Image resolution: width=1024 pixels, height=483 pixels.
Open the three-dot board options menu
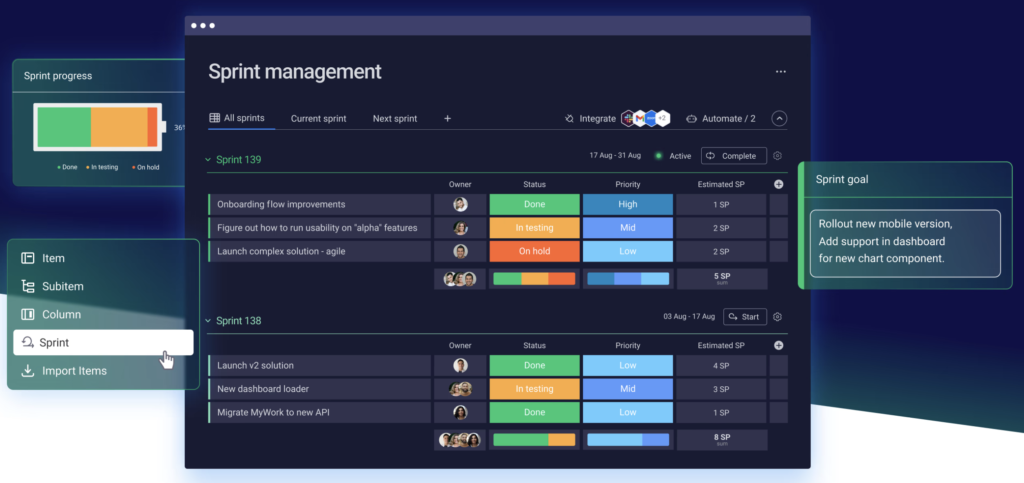781,72
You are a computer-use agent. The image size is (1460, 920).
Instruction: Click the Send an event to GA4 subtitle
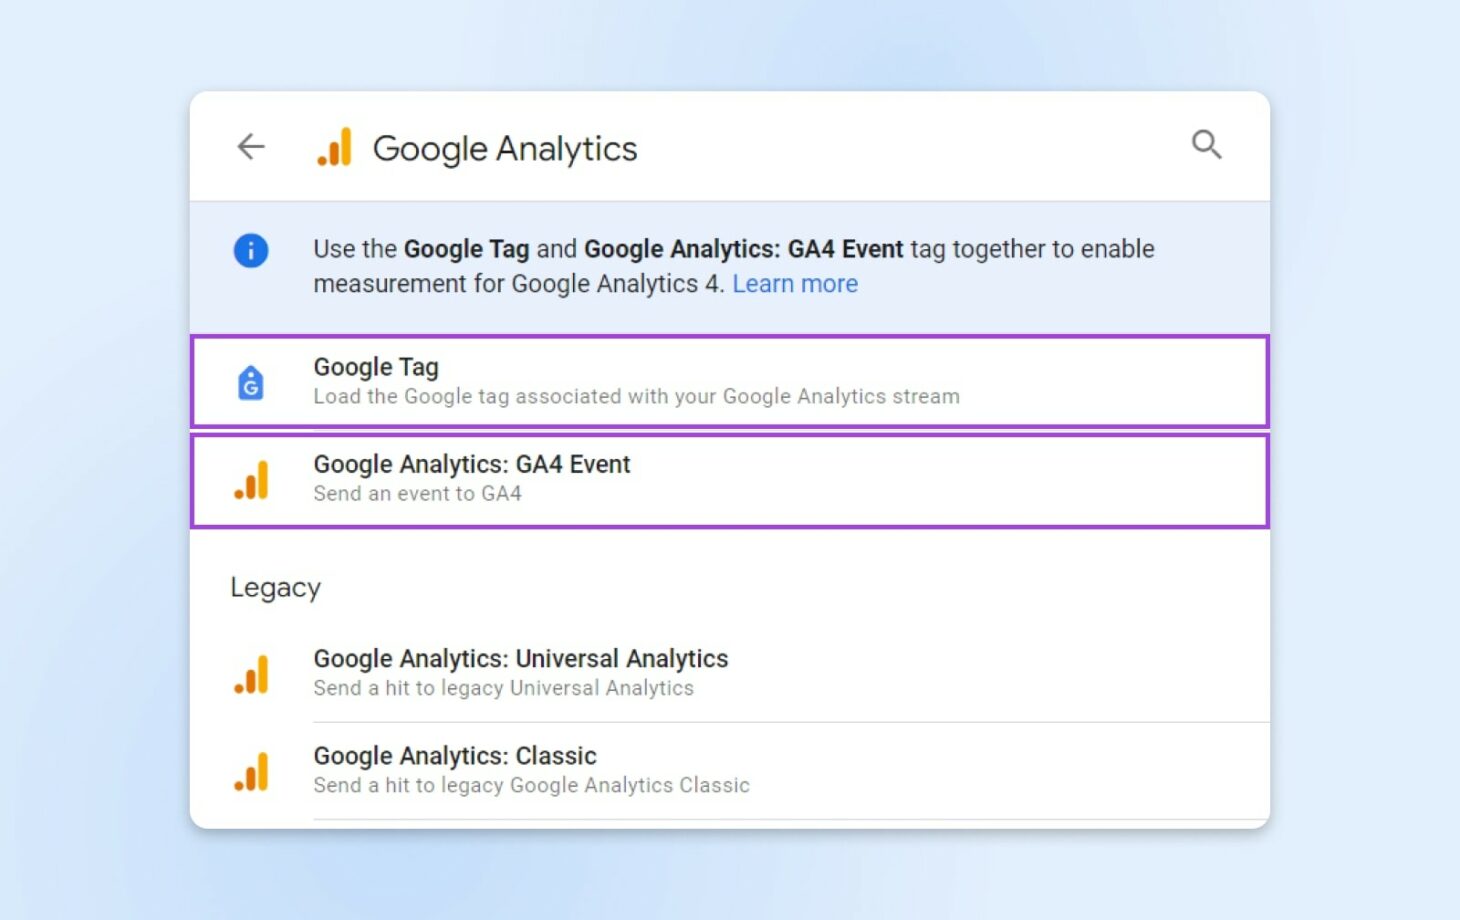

•••••

» EXERCISE
Once more, please print the whole listing exactly, omitting each image.

» WRITTEN SOLUTION
Image resolution: width=1024 pixels, height=483 pixels.
Open the three-dot board options menu
781,72
You are a computer-use agent. The image size is (1460, 920).
Instruction: Click the Send an event to GA4 subtitle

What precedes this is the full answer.